Führung in der heutigen Zeit
Another Framework?
Es gibt unzählige Methoden der Führung.
Playbooks, Frameworks, Modelle- und ständig kommen neue dazu.
Agile Leadership, Situative Führung, New Work, Porpuse Dirven Organization und viele viele mehr.
Die Managementwelt liebt solche Konzepte. Sie versprechen Struktur, Klarheit und Orientierung. Und natürlich haben diese auch ihre Berechtigung.

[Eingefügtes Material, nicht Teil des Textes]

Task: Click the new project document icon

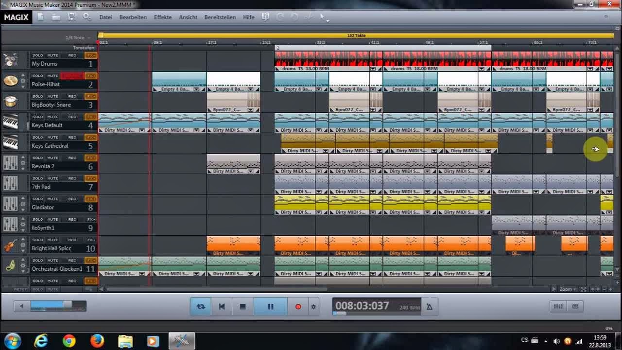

Aber ich stellte mir, nach der X.Transformation die gescheitert war, eine andere Frage:
WARUM scheitern Transofrmationen, Veränderungsprozesse und am Ende eben diese Modelle denn wirklich?
Was passiert, wenn man all diese Modelle einmal beiseite legt? Was bleibt dann von Führung übrig?

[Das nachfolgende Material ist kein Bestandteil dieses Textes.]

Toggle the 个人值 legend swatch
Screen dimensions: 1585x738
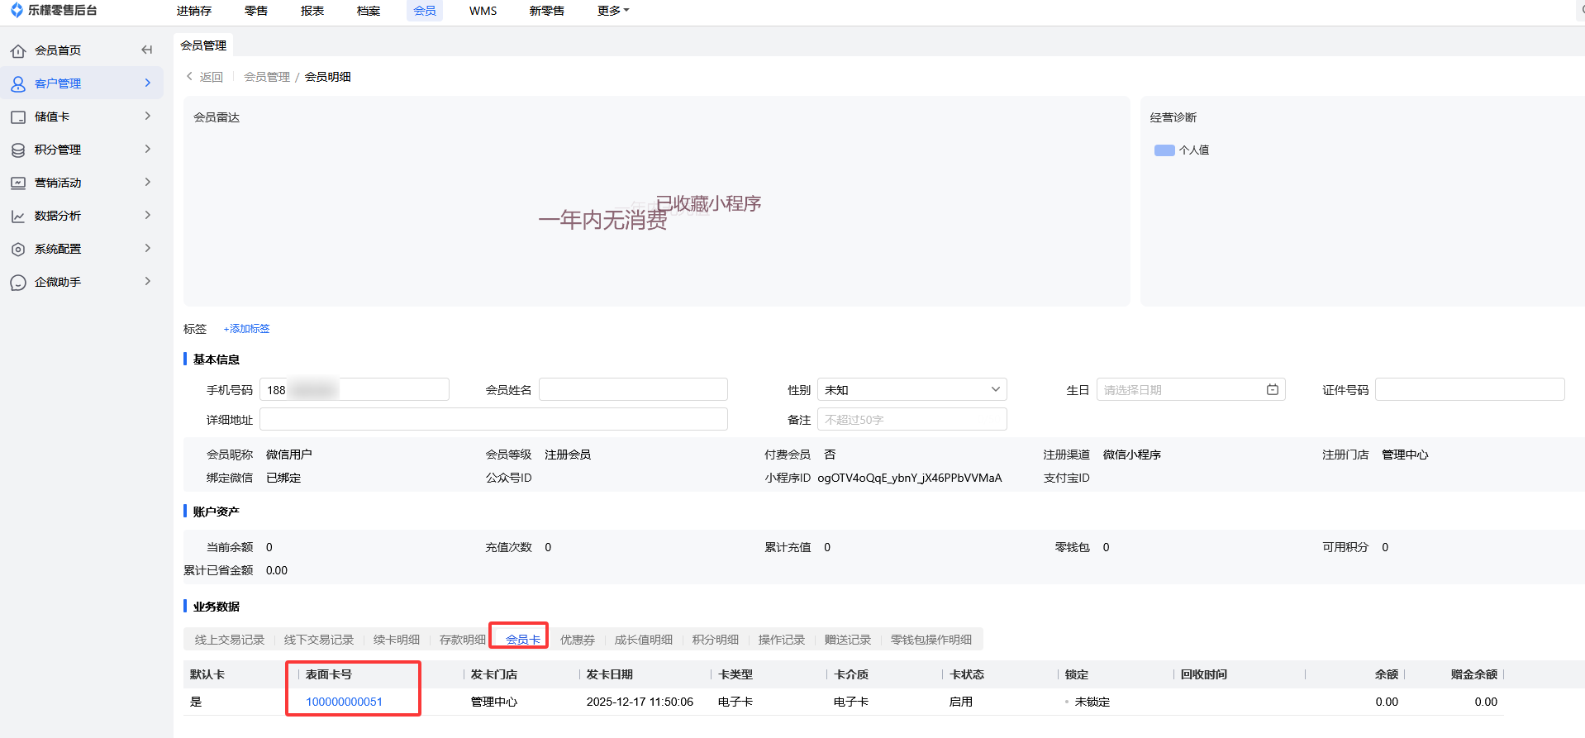point(1164,150)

Diese Frage hat mich viele Jahre begleitet- zunächst in der Unternehmensführung. Und dann, überraschenderweise, in einer ganz anderen Beziehung: der zwischen Hund und Mensch.


Denn auch hier gibt es unzählige "Frameworks", die erklären wie man Verhalten steuert.
Doch je länger ich Hunde beobachtete- und Menschen mit ihren Hunden- desto klarer wurde mir: Hunde reagieren nicht auf Konzepte. Sie reagieren auf viel grundlegenderes.
Auf Präsenz. Auf Klarheit. Auf innere Stabilität.
Der Hund liest keine Trainingsbücher. Er liest seinen Menschen.
Und genau hier beginnt die spannnende Parallele zwischen Führung von Menschne und der Beziehung zu einem Hund.
Denn auch Teams reagieren letztlich nicht auf Frameworks. Sie reagieren auf Führung oder eben auf nicht vorhandene Führung.
Und zusammengefasst ist Verhalten ein Ergenis von Führung und Führung ist das Ergebnis von innerer Haltung.
Wie triffst du denn Entscheidungen?
Wie gehst du denn mit Unsicherheiten um?
Wie präsent bist du?
Der Raum der Führung und Verbindung ist kein Coaching, er ist kein Seminar oder Workshop. Er ist ein Denk-und Erfahrungsraum.
Ein Raum für Menschen, die neugierug sind auf Führung- im Umgang mit ihrem Hund und im Umgang mit sich selbst.